EXERCISE INSTRUCTIONS
Your answer should repeat every record verbatim.

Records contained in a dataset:
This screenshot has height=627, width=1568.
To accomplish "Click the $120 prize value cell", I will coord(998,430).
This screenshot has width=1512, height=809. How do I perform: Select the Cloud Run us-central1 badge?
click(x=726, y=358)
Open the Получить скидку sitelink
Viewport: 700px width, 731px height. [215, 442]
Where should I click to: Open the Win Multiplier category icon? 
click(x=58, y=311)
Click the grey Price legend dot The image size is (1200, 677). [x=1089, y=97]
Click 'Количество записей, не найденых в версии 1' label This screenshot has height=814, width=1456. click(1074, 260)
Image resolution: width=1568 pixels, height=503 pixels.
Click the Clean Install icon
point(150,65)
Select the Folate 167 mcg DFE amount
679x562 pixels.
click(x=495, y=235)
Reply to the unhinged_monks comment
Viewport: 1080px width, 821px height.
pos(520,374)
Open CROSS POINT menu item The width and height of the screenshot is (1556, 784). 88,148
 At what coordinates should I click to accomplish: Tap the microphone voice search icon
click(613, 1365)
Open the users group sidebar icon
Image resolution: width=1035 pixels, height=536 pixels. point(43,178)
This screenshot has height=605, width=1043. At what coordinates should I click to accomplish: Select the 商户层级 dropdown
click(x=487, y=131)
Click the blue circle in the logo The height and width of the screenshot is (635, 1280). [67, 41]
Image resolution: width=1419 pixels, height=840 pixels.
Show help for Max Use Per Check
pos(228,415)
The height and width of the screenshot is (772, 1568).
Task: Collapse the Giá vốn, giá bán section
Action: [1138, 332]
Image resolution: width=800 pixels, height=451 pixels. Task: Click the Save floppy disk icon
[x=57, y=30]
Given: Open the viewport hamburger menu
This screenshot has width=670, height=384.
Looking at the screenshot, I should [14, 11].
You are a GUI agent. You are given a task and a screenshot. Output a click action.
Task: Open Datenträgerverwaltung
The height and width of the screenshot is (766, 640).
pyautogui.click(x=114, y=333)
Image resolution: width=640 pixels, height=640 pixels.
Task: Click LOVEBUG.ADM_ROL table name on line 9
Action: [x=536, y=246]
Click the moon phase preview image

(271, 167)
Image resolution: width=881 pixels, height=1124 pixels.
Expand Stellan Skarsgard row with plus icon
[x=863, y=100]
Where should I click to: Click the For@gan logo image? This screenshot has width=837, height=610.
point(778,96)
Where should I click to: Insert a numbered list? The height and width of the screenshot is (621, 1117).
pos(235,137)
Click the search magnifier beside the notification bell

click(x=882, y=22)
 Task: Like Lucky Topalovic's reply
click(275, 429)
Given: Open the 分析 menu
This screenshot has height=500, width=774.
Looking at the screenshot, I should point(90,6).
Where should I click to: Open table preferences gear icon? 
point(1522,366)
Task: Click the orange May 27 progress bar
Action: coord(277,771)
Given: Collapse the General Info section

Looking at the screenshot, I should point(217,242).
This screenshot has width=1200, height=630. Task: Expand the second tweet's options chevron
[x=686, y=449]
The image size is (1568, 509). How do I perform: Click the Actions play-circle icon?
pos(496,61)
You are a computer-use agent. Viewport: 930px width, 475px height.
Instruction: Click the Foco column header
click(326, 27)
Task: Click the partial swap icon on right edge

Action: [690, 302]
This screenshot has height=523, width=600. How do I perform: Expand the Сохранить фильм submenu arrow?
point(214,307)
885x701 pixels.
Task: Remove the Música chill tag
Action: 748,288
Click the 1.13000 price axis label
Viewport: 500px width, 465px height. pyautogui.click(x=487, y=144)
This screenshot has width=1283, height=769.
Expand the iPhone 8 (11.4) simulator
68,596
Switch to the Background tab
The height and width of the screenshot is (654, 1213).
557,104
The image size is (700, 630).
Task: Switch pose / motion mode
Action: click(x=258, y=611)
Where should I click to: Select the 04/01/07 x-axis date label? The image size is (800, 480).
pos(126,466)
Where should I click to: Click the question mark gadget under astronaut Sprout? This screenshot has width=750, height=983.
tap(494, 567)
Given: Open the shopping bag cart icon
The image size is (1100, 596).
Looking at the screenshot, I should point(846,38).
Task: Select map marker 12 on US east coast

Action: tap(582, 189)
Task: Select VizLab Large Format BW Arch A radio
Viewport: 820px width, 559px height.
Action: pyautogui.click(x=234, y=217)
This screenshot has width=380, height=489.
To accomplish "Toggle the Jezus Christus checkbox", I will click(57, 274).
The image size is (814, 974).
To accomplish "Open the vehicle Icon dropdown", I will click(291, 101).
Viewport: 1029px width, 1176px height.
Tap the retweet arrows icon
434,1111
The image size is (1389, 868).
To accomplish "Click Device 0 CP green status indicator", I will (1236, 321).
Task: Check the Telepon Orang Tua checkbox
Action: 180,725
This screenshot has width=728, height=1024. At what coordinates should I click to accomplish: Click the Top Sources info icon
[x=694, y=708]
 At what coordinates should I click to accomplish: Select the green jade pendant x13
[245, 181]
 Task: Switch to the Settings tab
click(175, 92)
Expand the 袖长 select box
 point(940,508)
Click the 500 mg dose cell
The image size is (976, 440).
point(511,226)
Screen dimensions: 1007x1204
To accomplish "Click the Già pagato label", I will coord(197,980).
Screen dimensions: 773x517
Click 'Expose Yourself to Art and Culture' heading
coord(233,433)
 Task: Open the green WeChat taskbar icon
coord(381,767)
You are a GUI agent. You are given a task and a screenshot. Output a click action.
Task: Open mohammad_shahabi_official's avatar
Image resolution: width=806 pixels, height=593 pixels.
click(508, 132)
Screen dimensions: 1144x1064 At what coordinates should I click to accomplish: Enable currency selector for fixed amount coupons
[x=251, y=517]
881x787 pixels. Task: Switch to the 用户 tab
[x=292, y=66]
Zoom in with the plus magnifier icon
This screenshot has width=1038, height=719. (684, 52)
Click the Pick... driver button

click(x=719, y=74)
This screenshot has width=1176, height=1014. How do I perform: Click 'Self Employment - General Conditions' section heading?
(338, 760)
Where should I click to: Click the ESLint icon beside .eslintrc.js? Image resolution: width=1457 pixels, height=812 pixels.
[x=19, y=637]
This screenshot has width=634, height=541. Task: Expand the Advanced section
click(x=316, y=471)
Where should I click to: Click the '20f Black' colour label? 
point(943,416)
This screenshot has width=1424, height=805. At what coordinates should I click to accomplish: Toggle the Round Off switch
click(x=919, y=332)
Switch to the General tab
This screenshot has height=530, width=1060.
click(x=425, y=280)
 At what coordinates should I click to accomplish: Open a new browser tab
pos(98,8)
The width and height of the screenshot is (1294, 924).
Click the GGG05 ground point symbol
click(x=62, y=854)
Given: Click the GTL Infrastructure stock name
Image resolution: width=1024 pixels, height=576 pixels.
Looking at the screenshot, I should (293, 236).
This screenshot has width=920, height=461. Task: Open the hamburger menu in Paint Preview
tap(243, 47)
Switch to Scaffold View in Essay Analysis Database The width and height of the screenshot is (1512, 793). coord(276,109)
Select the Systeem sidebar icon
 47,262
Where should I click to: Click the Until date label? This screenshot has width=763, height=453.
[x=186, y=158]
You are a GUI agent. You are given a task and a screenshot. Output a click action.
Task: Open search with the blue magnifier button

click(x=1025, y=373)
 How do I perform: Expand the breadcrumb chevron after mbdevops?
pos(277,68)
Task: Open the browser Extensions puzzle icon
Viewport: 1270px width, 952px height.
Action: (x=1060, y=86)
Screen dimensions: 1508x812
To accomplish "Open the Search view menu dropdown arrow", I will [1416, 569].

ANSWER TO THIS PROBLEM
This screenshot has height=627, width=1568.
To accomplish "Click the $120 prize value cell", I will coord(998,430).
This screenshot has width=1512, height=809. How do I perform: Select the Cloud Run us-central1 badge?
click(x=726, y=358)
Open the Получить скидку sitelink
Viewport: 700px width, 731px height. [215, 442]
Where should I click to: Open the Win Multiplier category icon? 
click(x=58, y=311)
Click the grey Price legend dot The image size is (1200, 677). [x=1089, y=97]
Click 'Количество записей, не найденых в версии 1' label This screenshot has height=814, width=1456. click(1074, 260)
Image resolution: width=1568 pixels, height=503 pixels.
Click the Clean Install icon
point(150,65)
Select the Folate 167 mcg DFE amount
679x562 pixels.
click(x=495, y=235)
Reply to the unhinged_monks comment
Viewport: 1080px width, 821px height.
pos(520,374)
Open CROSS POINT menu item The width and height of the screenshot is (1556, 784). 88,148
 At what coordinates should I click to accomplish: Tap the microphone voice search icon
click(613, 1365)
Open the users group sidebar icon
Image resolution: width=1035 pixels, height=536 pixels. point(43,178)
This screenshot has height=605, width=1043. At what coordinates should I click to accomplish: Select the 商户层级 dropdown
click(x=487, y=131)
Click the blue circle in the logo The height and width of the screenshot is (635, 1280). [67, 41]
Image resolution: width=1419 pixels, height=840 pixels.
Show help for Max Use Per Check
pos(228,415)
The height and width of the screenshot is (772, 1568).
Task: Collapse the Giá vốn, giá bán section
Action: [1138, 332]
Image resolution: width=800 pixels, height=451 pixels. Task: Click the Save floppy disk icon
[x=57, y=30]
Given: Open the viewport hamburger menu
This screenshot has width=670, height=384.
Looking at the screenshot, I should [14, 11].
You are a GUI agent. You are given a task and a screenshot. Output a click action.
Task: Open Datenträgerverwaltung
The height and width of the screenshot is (766, 640).
pyautogui.click(x=114, y=333)
Image resolution: width=640 pixels, height=640 pixels.
Task: Click LOVEBUG.ADM_ROL table name on line 9
Action: [x=536, y=246]
Click the moon phase preview image

(271, 167)
Image resolution: width=881 pixels, height=1124 pixels.
Expand Stellan Skarsgard row with plus icon
[x=863, y=100]
Where should I click to: Click the For@gan logo image? This screenshot has width=837, height=610.
point(778,96)
Where should I click to: Insert a numbered list? The height and width of the screenshot is (621, 1117).
pos(235,137)
Click the search magnifier beside the notification bell

click(x=882, y=22)
 Task: Like Lucky Topalovic's reply
click(275, 429)
Given: Open the 分析 menu
This screenshot has height=500, width=774.
Looking at the screenshot, I should point(90,6).
Where should I click to: Open table preferences gear icon? 
point(1522,366)
Task: Click the orange May 27 progress bar
Action: coord(277,771)
Given: Collapse the General Info section

Looking at the screenshot, I should point(217,242).
This screenshot has width=1200, height=630. Task: Expand the second tweet's options chevron
[x=686, y=449]
The image size is (1568, 509). How do I perform: Click the Actions play-circle icon?
pos(496,61)
You are a computer-use agent. Viewport: 930px width, 475px height.
Instruction: Click the Foco column header
click(326, 27)
Task: Click the partial swap icon on right edge

Action: [690, 302]
This screenshot has height=523, width=600. How do I perform: Expand the Сохранить фильм submenu arrow?
point(214,307)
885x701 pixels.
Task: Remove the Música chill tag
Action: 748,288
Click the 1.13000 price axis label
Viewport: 500px width, 465px height. pyautogui.click(x=487, y=144)
This screenshot has width=1283, height=769.
Expand the iPhone 8 (11.4) simulator
68,596
Switch to the Background tab
The height and width of the screenshot is (654, 1213).
557,104
The image size is (700, 630).
Task: Switch pose / motion mode
Action: click(x=258, y=611)
Where should I click to: Select the 04/01/07 x-axis date label? The image size is (800, 480).
pos(126,466)
Where should I click to: Click the question mark gadget under astronaut Sprout? This screenshot has width=750, height=983.
tap(494, 567)
Given: Open the shopping bag cart icon
The image size is (1100, 596).
Looking at the screenshot, I should point(846,38).
Task: Select map marker 12 on US east coast

Action: tap(582, 189)
Task: Select VizLab Large Format BW Arch A radio
Viewport: 820px width, 559px height.
Action: pyautogui.click(x=234, y=217)
This screenshot has width=380, height=489.
To accomplish "Toggle the Jezus Christus checkbox", I will click(57, 274).
The image size is (814, 974).
To accomplish "Open the vehicle Icon dropdown", I will click(291, 101).
Viewport: 1029px width, 1176px height.
Tap the retweet arrows icon
434,1111
The image size is (1389, 868).
To accomplish "Click Device 0 CP green status indicator", I will (1236, 321).
Task: Check the Telepon Orang Tua checkbox
Action: 180,725
This screenshot has width=728, height=1024. At what coordinates should I click to accomplish: Click the Top Sources info icon
[x=694, y=708]
 At what coordinates should I click to accomplish: Select the green jade pendant x13
[245, 181]
 Task: Switch to the Settings tab
click(175, 92)
Expand the 袖长 select box
 point(940,508)
Click the 500 mg dose cell
The image size is (976, 440).
point(511,226)
Screen dimensions: 1007x1204
To accomplish "Click the Già pagato label", I will coord(197,980).
Screen dimensions: 773x517
Click 'Expose Yourself to Art and Culture' heading
coord(233,433)
 Task: Open the green WeChat taskbar icon
coord(381,767)
You are a GUI agent. You are given a task and a screenshot. Output a click action.
Task: Open mohammad_shahabi_official's avatar
Image resolution: width=806 pixels, height=593 pixels.
click(508, 132)
Screen dimensions: 1144x1064 At what coordinates should I click to accomplish: Enable currency selector for fixed amount coupons
[x=251, y=517]
881x787 pixels. Task: Switch to the 用户 tab
[x=292, y=66]
Zoom in with the plus magnifier icon
This screenshot has width=1038, height=719. (684, 52)
Click the Pick... driver button

click(x=719, y=74)
This screenshot has width=1176, height=1014. How do I perform: Click 'Self Employment - General Conditions' section heading?
(338, 760)
Where should I click to: Click the ESLint icon beside .eslintrc.js? Image resolution: width=1457 pixels, height=812 pixels.
[x=19, y=637]
This screenshot has width=634, height=541. Task: Expand the Advanced section
click(x=316, y=471)
Where should I click to: Click the '20f Black' colour label? 
point(943,416)
This screenshot has width=1424, height=805. At what coordinates should I click to accomplish: Toggle the Round Off switch
click(x=919, y=332)
Switch to the General tab
This screenshot has height=530, width=1060.
click(x=425, y=280)
 At what coordinates should I click to accomplish: Open a new browser tab
pos(98,8)
The width and height of the screenshot is (1294, 924).
Click the GGG05 ground point symbol
click(x=62, y=854)
Given: Click the GTL Infrastructure stock name
Image resolution: width=1024 pixels, height=576 pixels.
Looking at the screenshot, I should (293, 236).
This screenshot has width=920, height=461. Task: Open the hamburger menu in Paint Preview
tap(243, 47)
Switch to Scaffold View in Essay Analysis Database The width and height of the screenshot is (1512, 793). coord(276,109)
Select the Systeem sidebar icon
 47,262
Where should I click to: Click the Until date label? This screenshot has width=763, height=453.
[x=186, y=158]
You are a GUI agent. You are given a task and a screenshot. Output a click action.
Task: Open search with the blue magnifier button

click(x=1025, y=373)
 How do I perform: Expand the breadcrumb chevron after mbdevops?
pos(277,68)
Task: Open the browser Extensions puzzle icon
Viewport: 1270px width, 952px height.
Action: (x=1060, y=86)
Screen dimensions: 1508x812
To accomplish "Open the Search view menu dropdown arrow", I will [1416, 569].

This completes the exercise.